La proposta di modifica al Ddl stupri avanzata dalla senatrice Giulia Bongiorno sostituisce il concetto di ‘consenso’ con quello di ‘dissenso’, suscitando forti critiche. Secondo Elly Schlein, segretaria nazionale del Partito Democratico, questa scelta rappresenta un passo indietro che grava maggiormente sulle vittime nei processi e contraddice la giurisprudenza consolidata. Bongiorno ha spiegato che la rimodulazione delle pene è stata fatta su richiesta del Pd, aggiungendo che la Lega è pronta a intervenire per aumentare le sanzioni in sede di emendamento. Tuttavia, il Pd respinge le accuse di aver chiesto la riduzione delle pene e afferma, tramite Alfredo Bazoli, che il partito si è mostrato disponibile solo a valutare eventuali modifiche dietro richiesta della maggioranza, senza però nessuna intesa preventiva sulla nuova proposta. Ettore Rosato di Azione ricorda come la Camera abbia approvato all’unanimità il testo precedente grazie a un accordo politico tra Schlein e Meloni.
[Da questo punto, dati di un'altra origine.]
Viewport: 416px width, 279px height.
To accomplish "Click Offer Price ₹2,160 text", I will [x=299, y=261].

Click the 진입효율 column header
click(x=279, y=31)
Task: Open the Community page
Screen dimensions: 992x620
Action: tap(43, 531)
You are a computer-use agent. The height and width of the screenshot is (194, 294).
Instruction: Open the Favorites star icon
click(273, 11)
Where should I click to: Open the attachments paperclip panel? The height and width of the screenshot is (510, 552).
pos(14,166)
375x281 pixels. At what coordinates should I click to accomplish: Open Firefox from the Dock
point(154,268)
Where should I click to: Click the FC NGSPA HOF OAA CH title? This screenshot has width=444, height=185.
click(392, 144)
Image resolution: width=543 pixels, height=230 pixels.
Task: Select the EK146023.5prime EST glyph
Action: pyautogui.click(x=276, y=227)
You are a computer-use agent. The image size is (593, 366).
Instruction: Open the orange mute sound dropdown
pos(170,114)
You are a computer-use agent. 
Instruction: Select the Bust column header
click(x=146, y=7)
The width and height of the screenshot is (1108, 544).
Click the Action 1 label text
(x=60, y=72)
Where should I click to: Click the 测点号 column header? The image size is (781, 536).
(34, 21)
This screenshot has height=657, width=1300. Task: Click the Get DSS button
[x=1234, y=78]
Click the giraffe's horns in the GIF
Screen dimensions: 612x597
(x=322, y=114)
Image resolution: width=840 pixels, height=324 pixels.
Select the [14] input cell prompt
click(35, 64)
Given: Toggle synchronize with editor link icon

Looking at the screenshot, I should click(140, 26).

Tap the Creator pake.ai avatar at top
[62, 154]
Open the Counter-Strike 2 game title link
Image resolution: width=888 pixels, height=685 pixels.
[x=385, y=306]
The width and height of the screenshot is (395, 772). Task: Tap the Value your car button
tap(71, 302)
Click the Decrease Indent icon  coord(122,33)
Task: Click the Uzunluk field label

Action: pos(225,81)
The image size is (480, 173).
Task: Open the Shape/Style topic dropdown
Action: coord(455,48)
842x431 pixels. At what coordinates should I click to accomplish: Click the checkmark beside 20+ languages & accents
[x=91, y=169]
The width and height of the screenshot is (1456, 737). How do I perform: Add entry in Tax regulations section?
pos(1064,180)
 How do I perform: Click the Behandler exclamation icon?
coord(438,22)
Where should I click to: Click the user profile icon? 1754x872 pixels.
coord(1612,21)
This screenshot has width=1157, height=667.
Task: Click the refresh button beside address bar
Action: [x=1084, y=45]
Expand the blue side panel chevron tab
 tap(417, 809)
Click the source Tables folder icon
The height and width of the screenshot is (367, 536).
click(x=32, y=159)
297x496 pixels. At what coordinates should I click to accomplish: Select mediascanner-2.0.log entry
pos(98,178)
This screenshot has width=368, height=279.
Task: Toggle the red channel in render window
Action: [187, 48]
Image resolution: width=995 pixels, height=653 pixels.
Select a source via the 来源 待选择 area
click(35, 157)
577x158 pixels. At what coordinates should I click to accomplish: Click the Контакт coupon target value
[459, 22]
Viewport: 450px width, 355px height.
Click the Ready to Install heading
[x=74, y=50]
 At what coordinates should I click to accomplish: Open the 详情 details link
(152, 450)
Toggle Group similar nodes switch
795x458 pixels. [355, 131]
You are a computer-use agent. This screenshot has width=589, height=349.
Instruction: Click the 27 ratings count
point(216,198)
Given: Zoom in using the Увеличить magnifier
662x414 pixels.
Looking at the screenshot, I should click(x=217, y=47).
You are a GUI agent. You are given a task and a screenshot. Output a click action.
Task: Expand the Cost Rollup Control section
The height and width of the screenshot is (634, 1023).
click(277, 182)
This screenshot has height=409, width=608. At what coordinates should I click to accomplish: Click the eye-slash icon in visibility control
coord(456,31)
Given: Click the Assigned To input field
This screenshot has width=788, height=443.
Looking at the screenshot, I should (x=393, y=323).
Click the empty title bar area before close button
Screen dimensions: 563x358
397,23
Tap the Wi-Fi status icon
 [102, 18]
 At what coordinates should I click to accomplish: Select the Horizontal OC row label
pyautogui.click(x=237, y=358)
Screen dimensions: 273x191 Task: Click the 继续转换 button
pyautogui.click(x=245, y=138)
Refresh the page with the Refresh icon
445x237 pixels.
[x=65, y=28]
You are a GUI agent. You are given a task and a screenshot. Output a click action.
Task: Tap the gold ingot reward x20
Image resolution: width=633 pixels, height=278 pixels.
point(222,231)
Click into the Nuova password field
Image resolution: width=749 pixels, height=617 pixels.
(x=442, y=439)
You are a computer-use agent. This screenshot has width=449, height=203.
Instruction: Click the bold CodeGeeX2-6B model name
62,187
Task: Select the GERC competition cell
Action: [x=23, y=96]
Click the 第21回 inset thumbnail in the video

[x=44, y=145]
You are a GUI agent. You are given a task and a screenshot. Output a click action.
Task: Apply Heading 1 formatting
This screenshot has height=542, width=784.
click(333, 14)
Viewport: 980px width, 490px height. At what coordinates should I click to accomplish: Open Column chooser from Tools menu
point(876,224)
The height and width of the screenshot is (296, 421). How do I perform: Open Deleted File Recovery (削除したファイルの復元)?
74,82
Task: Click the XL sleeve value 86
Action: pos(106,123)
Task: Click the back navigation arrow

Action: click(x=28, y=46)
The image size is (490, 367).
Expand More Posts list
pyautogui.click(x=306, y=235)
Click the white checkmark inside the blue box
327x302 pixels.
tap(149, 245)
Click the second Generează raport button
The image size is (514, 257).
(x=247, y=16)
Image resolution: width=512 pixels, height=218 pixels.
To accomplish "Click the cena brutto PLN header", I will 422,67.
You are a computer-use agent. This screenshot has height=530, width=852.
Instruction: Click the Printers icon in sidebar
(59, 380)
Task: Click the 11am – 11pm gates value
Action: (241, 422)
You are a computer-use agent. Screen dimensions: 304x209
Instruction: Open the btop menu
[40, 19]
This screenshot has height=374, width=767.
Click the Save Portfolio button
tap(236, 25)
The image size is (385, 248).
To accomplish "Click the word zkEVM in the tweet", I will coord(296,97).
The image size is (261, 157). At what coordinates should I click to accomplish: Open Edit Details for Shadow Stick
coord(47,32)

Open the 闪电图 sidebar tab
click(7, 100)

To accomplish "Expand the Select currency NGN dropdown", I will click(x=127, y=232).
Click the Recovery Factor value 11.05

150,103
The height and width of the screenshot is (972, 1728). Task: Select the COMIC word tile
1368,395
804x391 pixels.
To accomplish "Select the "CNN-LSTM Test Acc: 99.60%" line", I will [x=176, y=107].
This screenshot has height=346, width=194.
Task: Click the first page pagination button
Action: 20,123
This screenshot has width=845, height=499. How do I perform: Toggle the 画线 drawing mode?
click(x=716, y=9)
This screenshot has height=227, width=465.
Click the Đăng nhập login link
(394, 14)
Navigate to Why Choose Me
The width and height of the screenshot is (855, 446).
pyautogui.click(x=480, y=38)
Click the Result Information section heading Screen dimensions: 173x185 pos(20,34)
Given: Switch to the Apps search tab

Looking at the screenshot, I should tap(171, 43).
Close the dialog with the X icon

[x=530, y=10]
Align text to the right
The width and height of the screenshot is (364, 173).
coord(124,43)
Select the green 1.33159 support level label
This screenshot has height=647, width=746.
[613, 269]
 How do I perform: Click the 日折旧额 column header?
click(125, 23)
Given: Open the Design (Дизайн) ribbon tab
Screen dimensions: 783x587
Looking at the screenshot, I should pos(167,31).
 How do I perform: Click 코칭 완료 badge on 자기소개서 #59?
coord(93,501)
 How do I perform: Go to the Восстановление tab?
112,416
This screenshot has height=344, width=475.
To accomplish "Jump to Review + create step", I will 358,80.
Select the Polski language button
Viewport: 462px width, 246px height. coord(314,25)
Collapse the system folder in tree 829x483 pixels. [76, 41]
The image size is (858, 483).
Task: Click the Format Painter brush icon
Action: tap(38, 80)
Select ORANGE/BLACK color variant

Le critiche arrivano anche da altri esponenti politici e della società civile. Marilena Grassadonia di Sinistra Italiana definisce la proposta presentata al Senato come dannosa per le donne, denunciando la sparizione della parola ‘consenso’ e l’introduzione di criteri che renderebbero più difficile riconoscere la violenza psicologica o le forme meno gravi di violenza fisica. Grassadonia sottolinea inoltre che l’attenzione posta sulle condizioni del contesto rischia di essere a vantaggio dei responsabili delle violenze. Infine, il presidente del Tribunale di Milano, secondo quanto riportato da ANSA, afferma che il nuovo testo rappresenta un arretramento, sia per quanto riguarda le sanzioni sia sul piano culturale, mortificando le vittime di reati sessuali.